All surveys, even the respected Des Moines Register/CNN Iowa Poll, which is due to be released on the eve of the caucuses, involve guesswork about the rate of participation. With the plausible range in turnout varying by almost 25 percent, polling is an even less reliable crutch in Iowa than it is in most presidential primaries.

As a result, reporters have to rely more on instinct than hard data in deciphering the caucuses. This is not to encourage the kind of voice-of-God predictions that fill dead spots on cable TV. But there is value in leaning into a few hunches, as long as you approach them with humility.

One of mine relates to Pete Buttigieg, who shot to the top of the pack in Iowa last fall. I have attended two large Buttigieg rallies over the past 10 days—one in Des Moines earlier this month and the other in Cedar Rapids on Tuesday night. Despite the crowds (and more than half the roughly 1,000 people in Cedar Rapids stood for nearly an hour as they listened to him), I had a sense that the former Indiana mayor wasn’t quite closing the deal.

Maybe I have heard the stump speech once too often, with Buttigieg talking about “the first time that the sun comes up over Cedar Rapids and Donald Trump is no longer president.” Maybe it’s the disembodied way that Buttigieg pulls written questions out of a hat rather than calling on the questioners directly as Warren and Biden do. Or maybe Buttigieg (like Howard Dean in 2004) is beginning to suffer from the Icarus Problem as a once unknown candidate who flew too near the sun.

The Iowa airwaves have been mercifully free of attack ads, with their grainy pictures and the-end-is-nigh voiceover suggesting that a rival candidate has cloven feet. In fact, most Iowa Democrats whom I have interviewed offer positive assessments about most presidential candidates, which is why they find it so difficult to make a decision.

In contrast, Twitter, as well as a significant percentage of the pundits who write op-eds and engage in online commentary, appears to be feeding a Democratic outrage machine.
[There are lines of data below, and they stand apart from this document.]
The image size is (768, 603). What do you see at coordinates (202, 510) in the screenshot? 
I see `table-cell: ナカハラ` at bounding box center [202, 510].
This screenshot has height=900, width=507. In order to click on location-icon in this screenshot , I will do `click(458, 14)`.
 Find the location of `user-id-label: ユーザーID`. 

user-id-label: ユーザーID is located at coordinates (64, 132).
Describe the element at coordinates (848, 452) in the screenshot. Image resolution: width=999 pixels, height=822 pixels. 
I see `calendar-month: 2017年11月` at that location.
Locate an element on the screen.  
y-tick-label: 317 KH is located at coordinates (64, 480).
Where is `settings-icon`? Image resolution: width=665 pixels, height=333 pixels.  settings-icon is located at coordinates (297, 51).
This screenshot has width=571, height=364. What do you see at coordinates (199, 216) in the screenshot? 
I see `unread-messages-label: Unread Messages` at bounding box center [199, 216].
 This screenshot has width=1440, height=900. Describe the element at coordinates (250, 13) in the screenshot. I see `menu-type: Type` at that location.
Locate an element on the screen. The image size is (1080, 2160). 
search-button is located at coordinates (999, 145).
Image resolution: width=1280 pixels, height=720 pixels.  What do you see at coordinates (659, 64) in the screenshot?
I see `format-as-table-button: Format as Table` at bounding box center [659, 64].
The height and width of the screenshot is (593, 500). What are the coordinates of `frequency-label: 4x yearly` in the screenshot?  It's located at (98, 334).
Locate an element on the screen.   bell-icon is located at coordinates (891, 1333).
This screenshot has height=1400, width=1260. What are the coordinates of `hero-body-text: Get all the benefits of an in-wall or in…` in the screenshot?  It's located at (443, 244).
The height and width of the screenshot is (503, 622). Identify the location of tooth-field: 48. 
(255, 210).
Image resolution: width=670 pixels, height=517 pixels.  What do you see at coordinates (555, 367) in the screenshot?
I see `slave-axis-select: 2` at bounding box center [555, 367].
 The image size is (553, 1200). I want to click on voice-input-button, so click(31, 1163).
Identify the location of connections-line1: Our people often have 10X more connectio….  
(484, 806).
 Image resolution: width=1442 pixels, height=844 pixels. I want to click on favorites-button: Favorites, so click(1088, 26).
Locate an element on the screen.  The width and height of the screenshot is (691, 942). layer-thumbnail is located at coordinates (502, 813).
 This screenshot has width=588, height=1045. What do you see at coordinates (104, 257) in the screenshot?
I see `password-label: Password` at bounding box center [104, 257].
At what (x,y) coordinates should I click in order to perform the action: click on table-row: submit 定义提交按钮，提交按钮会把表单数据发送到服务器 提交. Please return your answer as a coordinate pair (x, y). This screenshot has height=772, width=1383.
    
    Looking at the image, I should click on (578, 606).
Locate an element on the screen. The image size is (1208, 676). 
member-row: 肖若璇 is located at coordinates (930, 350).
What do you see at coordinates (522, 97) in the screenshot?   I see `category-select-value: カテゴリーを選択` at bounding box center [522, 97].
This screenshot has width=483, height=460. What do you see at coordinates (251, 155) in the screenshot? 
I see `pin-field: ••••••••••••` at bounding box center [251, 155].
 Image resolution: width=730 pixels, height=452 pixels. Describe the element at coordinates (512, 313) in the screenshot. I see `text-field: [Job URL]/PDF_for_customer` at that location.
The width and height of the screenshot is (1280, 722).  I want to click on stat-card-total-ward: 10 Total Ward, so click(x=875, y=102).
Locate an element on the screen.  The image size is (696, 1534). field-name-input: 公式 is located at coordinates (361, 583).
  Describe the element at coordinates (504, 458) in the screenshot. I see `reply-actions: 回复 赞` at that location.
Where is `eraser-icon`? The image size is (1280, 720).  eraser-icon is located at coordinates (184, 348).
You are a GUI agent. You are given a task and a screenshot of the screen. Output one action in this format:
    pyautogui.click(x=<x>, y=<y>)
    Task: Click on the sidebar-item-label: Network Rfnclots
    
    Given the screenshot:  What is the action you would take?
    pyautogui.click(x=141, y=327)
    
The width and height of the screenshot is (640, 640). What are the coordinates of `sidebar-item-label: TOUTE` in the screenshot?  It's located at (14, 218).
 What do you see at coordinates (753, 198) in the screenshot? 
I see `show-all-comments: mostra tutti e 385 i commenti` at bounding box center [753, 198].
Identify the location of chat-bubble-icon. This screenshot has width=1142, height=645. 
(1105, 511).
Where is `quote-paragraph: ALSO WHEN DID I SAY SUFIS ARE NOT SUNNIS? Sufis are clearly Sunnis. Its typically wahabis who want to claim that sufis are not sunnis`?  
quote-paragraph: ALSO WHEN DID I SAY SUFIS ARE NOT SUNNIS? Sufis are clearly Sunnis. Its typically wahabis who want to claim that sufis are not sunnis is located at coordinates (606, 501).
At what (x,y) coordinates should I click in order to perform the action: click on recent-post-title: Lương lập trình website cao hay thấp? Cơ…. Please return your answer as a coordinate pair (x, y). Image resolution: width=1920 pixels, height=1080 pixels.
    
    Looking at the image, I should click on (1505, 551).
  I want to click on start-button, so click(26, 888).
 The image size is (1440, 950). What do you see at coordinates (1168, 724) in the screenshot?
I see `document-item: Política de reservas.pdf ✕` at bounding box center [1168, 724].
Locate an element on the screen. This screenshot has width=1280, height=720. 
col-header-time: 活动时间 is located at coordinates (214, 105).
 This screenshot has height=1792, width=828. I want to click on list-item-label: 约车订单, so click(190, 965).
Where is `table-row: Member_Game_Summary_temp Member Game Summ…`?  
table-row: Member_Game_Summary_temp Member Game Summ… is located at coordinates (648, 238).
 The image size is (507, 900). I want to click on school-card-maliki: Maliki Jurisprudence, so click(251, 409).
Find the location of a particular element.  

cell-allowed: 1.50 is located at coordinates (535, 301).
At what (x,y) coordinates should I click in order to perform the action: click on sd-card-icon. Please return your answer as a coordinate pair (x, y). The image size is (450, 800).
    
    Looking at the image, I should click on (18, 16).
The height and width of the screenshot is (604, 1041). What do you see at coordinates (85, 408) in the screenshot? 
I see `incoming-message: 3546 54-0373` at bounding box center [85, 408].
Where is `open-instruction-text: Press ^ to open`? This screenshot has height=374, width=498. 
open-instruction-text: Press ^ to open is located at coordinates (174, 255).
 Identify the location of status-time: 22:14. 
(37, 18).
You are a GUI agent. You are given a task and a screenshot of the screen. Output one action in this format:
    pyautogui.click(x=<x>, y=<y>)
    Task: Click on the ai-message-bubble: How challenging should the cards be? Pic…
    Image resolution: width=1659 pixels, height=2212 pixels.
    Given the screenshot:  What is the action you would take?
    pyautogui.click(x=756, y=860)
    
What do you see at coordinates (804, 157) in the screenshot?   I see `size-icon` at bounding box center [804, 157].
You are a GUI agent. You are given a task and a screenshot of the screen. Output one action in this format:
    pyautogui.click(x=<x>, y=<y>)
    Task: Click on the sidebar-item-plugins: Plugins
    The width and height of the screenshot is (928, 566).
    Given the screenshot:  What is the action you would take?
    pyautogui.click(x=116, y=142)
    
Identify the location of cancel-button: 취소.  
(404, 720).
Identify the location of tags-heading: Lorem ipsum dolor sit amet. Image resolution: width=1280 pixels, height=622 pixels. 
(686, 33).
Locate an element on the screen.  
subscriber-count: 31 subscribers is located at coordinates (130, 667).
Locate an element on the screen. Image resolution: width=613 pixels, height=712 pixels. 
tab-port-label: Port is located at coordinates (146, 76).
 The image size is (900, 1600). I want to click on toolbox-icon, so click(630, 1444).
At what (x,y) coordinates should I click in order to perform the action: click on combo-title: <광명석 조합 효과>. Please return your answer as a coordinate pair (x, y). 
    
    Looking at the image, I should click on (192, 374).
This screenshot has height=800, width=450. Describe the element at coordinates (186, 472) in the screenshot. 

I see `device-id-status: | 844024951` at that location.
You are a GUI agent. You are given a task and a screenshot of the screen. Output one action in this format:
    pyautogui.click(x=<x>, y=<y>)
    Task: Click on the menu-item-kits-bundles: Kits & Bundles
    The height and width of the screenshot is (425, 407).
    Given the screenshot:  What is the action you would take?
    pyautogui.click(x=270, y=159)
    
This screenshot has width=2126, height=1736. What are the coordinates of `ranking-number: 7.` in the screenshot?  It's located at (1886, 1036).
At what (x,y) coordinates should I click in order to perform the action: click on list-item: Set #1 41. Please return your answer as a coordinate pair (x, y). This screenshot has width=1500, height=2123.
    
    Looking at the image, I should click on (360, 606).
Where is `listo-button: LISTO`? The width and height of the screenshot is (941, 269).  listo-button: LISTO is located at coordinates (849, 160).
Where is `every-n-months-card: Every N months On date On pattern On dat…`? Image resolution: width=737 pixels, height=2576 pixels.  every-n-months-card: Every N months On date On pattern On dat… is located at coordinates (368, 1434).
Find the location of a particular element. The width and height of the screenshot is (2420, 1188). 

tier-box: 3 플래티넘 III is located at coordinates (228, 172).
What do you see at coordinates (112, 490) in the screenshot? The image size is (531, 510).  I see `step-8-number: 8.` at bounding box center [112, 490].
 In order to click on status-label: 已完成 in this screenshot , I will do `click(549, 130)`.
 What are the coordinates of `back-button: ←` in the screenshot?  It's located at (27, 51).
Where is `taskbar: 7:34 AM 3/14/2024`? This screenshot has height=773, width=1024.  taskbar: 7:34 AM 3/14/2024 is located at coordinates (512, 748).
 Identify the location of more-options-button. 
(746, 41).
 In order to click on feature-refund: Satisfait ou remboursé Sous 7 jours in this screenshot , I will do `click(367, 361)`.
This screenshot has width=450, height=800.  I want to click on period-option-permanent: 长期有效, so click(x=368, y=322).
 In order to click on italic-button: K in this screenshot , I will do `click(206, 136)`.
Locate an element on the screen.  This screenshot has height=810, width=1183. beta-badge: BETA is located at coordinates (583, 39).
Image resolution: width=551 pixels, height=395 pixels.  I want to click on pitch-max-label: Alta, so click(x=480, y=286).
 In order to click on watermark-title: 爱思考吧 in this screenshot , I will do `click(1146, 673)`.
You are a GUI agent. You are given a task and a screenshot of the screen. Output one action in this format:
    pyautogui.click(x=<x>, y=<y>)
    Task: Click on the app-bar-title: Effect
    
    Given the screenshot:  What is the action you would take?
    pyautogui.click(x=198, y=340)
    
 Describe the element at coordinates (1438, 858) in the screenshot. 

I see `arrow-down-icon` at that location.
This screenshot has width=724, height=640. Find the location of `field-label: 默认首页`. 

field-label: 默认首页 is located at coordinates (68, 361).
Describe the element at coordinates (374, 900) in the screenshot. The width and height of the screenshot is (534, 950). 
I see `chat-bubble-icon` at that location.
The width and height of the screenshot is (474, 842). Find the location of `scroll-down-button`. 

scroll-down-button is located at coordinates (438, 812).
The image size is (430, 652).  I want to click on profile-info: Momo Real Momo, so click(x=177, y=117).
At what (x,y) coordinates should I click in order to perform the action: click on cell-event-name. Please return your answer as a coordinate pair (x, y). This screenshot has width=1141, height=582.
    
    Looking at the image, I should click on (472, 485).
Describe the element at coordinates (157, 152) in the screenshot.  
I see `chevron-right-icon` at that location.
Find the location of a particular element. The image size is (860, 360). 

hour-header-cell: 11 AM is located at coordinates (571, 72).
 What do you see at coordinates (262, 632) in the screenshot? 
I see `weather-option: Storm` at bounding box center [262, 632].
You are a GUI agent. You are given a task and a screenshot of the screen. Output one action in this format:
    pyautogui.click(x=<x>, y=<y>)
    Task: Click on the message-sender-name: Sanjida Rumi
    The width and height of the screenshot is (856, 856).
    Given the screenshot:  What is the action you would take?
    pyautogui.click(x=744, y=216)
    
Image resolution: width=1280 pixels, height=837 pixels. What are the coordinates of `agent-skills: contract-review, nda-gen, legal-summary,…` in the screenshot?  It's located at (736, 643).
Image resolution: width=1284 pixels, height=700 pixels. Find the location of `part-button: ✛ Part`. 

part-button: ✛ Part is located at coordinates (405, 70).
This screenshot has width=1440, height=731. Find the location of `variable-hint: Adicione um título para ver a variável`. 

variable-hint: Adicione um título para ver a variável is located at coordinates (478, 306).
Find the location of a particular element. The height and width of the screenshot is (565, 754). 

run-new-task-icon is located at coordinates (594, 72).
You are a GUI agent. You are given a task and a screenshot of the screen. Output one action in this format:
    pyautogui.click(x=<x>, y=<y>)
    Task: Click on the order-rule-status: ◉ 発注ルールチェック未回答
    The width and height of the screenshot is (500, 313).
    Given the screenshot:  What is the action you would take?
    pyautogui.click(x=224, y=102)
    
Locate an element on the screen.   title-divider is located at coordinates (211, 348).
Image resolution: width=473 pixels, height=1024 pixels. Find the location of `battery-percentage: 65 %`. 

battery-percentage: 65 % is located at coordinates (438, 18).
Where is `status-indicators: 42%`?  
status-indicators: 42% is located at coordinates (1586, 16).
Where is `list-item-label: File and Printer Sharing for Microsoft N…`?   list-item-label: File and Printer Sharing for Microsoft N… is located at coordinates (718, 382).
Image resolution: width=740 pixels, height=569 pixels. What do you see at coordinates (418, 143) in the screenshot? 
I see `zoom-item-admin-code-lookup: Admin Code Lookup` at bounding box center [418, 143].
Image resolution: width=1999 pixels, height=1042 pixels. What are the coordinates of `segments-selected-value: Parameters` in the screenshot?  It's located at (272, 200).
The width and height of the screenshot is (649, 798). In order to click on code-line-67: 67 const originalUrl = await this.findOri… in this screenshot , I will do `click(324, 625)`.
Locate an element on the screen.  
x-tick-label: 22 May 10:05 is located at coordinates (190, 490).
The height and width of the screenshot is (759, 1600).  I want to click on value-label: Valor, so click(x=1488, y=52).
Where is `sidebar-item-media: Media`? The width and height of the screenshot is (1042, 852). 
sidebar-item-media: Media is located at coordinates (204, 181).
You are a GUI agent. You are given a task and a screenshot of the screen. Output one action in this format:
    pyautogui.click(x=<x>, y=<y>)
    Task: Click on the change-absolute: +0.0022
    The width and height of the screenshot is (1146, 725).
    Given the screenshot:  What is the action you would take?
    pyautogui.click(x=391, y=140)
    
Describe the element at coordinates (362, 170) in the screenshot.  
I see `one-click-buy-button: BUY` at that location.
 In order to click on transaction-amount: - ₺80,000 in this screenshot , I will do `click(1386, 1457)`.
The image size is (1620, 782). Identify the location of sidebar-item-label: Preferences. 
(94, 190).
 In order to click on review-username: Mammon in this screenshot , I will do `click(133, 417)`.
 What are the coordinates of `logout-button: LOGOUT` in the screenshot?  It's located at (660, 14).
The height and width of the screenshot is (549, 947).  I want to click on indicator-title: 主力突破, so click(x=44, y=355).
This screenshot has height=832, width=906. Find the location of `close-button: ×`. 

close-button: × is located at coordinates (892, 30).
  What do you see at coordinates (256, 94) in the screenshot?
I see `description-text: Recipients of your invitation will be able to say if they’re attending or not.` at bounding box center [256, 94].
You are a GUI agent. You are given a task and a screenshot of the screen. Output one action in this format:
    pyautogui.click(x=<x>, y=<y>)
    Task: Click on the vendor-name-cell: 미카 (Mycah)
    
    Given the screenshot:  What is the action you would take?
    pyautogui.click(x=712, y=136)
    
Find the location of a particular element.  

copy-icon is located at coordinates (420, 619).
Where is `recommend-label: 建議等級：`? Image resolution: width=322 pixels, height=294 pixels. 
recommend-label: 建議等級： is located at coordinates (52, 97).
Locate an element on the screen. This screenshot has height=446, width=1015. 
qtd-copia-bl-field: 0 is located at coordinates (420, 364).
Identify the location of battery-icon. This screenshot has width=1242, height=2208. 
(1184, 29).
Left-wingers denounce moderates, and establishmentarians moan that the Democrats are yielding to extremists. The scrum online leads me to worry that these attacks will become bitter and shrill as Iowans prepare to caucus.

At this point, there is little we don’t know about the leading candidates. On Friday night, CBS News trumpeted an interview with Sanders in which the Vermont socialist confessed that it is “impossible to predict” the cost of his Medicare for All health care plan.

A gotcha moment?

Not really, since, when it comes to issues, Sanders has always believed in magical realism. Actually, it’s more magic than realism. Speaking Monday at a rally in Des Moines, Sanders promised, “Within the first week of our administration, we will introduce, and we will finally pass, a Medicare for All single-payer plan.” Left unmentioned is how Sanders intends to pass this landmark legislation with a (best case) 51 to 49 Senate majority and many Democrats staunchly opposed to eliminating private health insurance.

Four decades ago, I first came to Iowa to cover a candidate named George Bush who did pushups at the downtown YMCA in Des Moines to show that he was “up for the Eighties,” unlike 68-year-old Ronald Reagan.

In that time, I have never seen an Iowa caucus as baffling as this one (not even in 2004, when the Democrats had four serious candidates). My hope is that the candidates win and lose the caucuses on their merits rather than falling victim to some last-minute media controversy or a long-ago news clip dramatically revealed through opposition research in the final hours.